TEXT PROVIDED:
______________________________

Part VIII, World Models and Model-Based Embodied AI. Predicting the future, model-based RL and MPC, latent world models, generative and video world models, predictive self-supervised representations, and diffusion and generative planning.
Part IX, Manipulation, Locomotion, and Embodied Skills. Robotic manipulation, grasping and dexterous manipulation, tactile and visuo-tactile learning, locomotion and mobility, humanoid whole-body control, drones and aerial embodied AI, and autonomous driving as embodied AI.
Part X, Multi-Agent and Human-Centered Embodiment. Multi-agent embodied AI, human-robot interaction, and open-world and lifelong embodiment.
Part XI, Evaluation, Safety, Robustness, and Deployment. Evaluating embodied systems, robustness and uncertainty, safety, and deployment architecture.
Part XII, Frontiers, Capstones, and Course Design. Embodied agents with memory, continual and lifelong learning, frontier and open problems, capstone projects, and teaching with the book.

Nine appendices carry the prerequisite refreshers (linear algebra and 3D geometry; probability, estimation, and optimization), an embodied AI toolbox, PyTorch and JAX usage, compute recipes, a datasets and benchmarks catalog, reproducibility hygiene, notation and glossary, and guidance on citing the frontier.

What This Book Does Not Cover

This is not a first course in programming, machine learning, or deep learning, and it does not re-teach those prerequisites inline; the appendices refresh the specific math the chapters lean on, and nothing more. It is not a mechanical engineering, electronics, or hardware-design text: actuator design, PCB layout, and mechanism fabrication are out of scope, and hardware is treated only where it constrains the learning and control problem. It is not a manual for one robot platform or one vendor SDK, and it is not a general AI survey; topics with no path to the perception-action loop (pure language modeling, recommendation, tabular ML) are left to other books in the series.

Current as of 2026

The book is written to the post-2023 state of the field. It covers vision-language-action models and robot foundation models, world models (including generative and video world models) used for planning and prediction, GPU-parallel simulation that trains policies in massively parallel environments, cross-embodiment data and transfer (the Open X-Embodiment line of work), and the maintained open-source stack practitioners actually use, including the LeRobot ecosystem for data, policies, and teleoperation. Version caveats and deprecated tools are marked where they matter, so the currency survives past the print date.

______________________________

AVAILABLE DATA:
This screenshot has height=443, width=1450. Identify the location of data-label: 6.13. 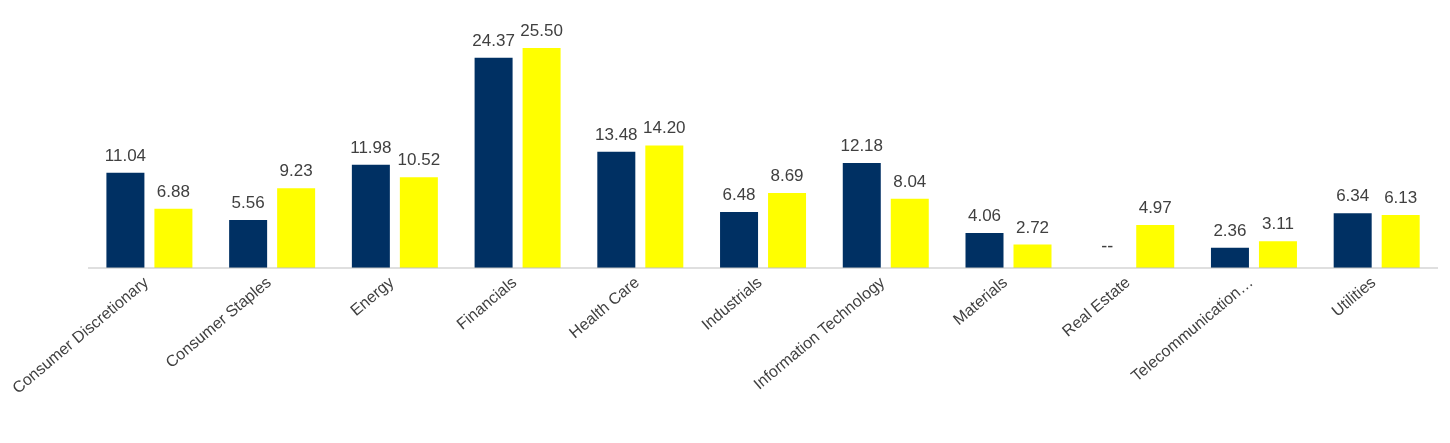
(1401, 198).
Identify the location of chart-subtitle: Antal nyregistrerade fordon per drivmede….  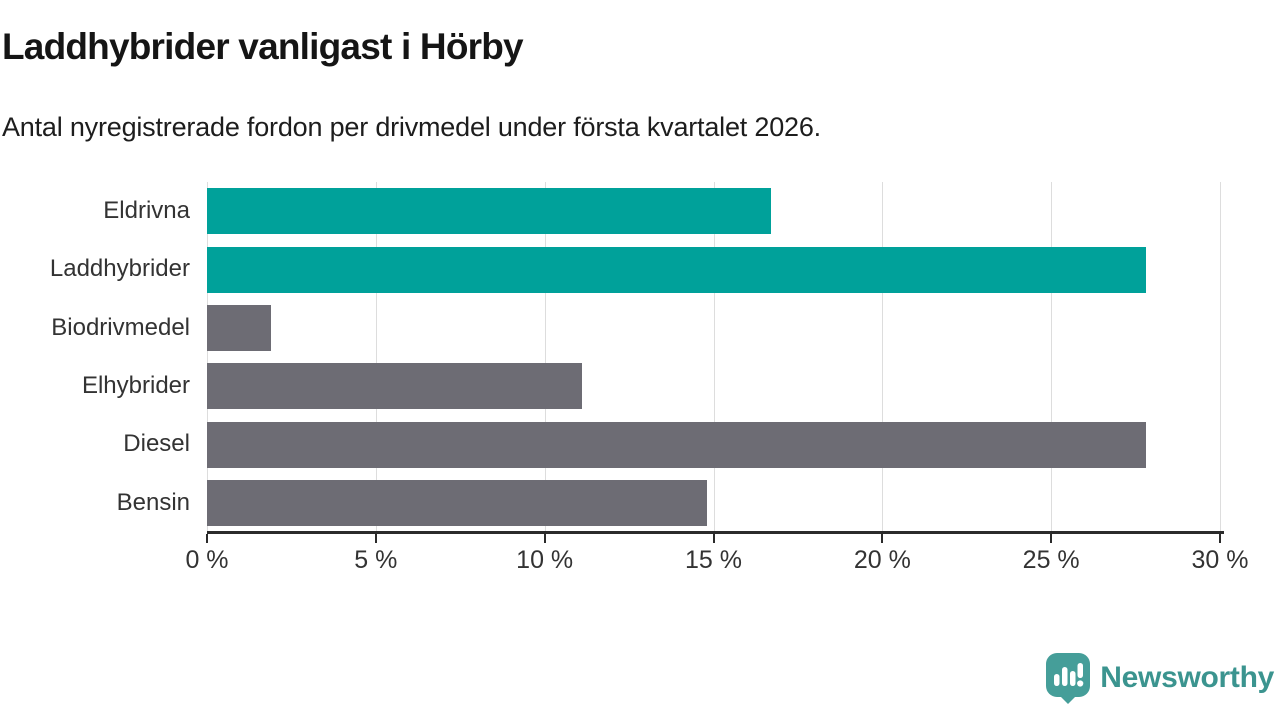
(412, 127).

______________________________

TO DO: In the embodied AI book overview, what ecosystem is named for data, policies, and teleoperation? The material comes from a separate source.

ANSWER FOR THIS EXERCISE: The LeRobot ecosystem.